The expected result is the segment of the entries that begins with the line containing "Task: Pick the bright green Death type swatch" and ends with the last line, copied verbatim.

======== Input data

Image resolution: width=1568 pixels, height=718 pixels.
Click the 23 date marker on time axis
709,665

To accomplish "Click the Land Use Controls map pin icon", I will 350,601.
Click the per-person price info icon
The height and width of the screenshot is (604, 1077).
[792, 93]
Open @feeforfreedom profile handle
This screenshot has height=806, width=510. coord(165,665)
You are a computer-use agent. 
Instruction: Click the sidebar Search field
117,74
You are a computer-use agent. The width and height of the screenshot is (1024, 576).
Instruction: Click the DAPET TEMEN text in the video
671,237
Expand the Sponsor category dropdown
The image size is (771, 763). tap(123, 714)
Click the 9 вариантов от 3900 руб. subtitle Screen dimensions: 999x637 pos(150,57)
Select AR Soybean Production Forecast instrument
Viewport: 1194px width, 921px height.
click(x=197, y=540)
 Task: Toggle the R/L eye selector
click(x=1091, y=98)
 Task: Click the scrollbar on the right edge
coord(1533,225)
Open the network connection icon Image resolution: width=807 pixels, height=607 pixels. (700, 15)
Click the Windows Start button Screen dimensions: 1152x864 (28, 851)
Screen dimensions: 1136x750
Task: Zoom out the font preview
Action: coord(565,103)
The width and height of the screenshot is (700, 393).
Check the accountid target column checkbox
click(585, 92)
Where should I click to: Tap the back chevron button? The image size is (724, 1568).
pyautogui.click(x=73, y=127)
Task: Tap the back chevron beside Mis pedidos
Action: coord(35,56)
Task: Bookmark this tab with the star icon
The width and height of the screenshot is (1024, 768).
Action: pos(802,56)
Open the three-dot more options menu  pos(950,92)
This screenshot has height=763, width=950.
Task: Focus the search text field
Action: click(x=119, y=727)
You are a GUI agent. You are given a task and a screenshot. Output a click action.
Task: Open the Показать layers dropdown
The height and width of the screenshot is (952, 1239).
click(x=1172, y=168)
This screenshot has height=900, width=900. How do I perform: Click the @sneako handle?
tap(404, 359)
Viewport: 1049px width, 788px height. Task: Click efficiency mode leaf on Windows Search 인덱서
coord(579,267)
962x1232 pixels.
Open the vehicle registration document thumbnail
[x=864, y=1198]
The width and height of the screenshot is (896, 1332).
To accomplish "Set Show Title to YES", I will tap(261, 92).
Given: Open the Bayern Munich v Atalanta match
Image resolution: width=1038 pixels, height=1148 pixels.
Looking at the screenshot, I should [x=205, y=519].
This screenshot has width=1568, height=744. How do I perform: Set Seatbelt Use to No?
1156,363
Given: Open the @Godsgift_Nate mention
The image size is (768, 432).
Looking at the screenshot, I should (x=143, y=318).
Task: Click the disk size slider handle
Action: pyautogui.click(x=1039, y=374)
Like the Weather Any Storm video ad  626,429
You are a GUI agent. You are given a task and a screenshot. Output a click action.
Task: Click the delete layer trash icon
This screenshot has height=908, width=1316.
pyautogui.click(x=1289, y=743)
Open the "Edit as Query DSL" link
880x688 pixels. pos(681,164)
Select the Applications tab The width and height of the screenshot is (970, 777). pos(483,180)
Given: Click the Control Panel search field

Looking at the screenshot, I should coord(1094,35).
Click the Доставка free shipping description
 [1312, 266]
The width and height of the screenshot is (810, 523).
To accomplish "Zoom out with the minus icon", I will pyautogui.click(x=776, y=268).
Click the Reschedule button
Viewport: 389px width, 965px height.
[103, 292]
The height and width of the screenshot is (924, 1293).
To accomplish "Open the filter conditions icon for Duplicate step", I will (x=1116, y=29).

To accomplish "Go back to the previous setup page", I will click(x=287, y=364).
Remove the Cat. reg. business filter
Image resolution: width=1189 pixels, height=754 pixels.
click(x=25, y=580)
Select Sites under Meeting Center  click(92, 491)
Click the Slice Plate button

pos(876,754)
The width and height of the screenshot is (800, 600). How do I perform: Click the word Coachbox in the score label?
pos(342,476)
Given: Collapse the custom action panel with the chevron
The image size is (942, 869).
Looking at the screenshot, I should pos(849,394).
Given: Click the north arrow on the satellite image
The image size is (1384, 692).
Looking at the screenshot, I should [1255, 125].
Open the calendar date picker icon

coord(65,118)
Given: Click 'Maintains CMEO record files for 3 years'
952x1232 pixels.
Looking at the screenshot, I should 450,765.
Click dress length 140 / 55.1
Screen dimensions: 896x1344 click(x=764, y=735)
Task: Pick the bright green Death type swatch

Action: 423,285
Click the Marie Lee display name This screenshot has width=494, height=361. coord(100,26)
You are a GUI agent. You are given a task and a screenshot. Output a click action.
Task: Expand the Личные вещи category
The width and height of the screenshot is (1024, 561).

================

Exercise response:
Task: Pick the bright green Death type swatch

Action: 423,285
Click the Marie Lee display name This screenshot has width=494, height=361. coord(100,26)
You are a GUI agent. You are given a task and a screenshot. Output a click action.
Task: Expand the Личные вещи category
The width and height of the screenshot is (1024, 561).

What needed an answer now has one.